* Task material:
• • • • • • •
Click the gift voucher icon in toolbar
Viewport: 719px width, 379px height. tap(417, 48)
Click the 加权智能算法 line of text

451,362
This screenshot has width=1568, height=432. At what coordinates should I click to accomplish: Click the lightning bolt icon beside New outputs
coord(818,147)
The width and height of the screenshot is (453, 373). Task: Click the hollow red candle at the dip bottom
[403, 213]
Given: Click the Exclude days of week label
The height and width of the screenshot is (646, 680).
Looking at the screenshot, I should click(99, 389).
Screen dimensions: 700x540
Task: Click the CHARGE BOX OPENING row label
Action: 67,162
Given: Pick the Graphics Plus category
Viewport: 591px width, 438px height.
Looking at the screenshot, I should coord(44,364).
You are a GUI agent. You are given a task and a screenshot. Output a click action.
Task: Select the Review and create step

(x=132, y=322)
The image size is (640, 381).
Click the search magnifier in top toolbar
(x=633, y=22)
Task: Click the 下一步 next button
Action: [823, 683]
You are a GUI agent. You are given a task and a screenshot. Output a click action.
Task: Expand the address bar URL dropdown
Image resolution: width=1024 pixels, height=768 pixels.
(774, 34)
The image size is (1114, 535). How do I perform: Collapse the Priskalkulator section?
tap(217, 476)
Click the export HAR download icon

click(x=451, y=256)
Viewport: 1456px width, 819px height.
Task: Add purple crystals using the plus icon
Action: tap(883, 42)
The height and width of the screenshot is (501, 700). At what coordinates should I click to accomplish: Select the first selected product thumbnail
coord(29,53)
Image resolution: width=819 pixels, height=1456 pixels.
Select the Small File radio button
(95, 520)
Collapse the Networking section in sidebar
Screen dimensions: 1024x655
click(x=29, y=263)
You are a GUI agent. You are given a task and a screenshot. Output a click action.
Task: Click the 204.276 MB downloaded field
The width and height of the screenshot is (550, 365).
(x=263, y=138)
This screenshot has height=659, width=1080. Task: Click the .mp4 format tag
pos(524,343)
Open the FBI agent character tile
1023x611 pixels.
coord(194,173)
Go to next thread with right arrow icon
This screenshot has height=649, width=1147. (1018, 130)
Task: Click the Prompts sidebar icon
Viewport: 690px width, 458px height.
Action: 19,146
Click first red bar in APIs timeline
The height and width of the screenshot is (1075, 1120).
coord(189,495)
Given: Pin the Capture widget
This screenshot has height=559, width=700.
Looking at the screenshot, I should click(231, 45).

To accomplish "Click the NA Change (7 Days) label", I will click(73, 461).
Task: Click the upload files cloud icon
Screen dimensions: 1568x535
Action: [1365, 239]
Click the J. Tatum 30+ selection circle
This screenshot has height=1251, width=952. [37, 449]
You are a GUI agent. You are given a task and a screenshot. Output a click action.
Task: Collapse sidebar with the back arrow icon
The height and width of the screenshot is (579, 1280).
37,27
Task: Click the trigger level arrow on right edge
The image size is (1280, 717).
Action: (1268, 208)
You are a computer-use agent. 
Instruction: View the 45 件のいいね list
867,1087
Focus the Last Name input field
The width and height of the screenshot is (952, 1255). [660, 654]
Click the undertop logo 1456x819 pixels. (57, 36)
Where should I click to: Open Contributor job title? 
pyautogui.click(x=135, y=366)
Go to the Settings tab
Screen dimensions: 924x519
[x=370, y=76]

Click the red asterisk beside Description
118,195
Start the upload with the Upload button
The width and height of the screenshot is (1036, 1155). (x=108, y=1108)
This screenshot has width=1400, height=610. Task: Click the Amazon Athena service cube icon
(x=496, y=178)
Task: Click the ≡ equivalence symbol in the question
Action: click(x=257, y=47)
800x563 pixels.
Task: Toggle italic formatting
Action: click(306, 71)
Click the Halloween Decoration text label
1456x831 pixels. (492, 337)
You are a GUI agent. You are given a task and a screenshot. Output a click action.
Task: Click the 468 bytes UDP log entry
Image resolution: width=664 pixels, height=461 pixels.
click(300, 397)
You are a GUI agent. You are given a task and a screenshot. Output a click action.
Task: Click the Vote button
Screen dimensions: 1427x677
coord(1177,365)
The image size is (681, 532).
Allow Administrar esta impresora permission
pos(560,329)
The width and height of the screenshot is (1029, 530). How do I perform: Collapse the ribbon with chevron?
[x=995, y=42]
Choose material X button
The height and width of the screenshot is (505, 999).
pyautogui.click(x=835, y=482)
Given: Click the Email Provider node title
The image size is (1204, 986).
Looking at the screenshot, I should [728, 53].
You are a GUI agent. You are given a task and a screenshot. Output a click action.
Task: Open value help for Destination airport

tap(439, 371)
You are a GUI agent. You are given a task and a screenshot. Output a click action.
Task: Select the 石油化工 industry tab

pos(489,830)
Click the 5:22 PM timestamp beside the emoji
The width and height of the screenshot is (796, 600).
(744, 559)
• • • • • • •
* Instructions for the task: Please find every line in the listing that holds the string "sidebar" and copy it.

* Reply to the task:
Collapse the Networking section in sidebar
Task: Click the Prompts sidebar icon
Task: Collapse sidebar with the back arrow icon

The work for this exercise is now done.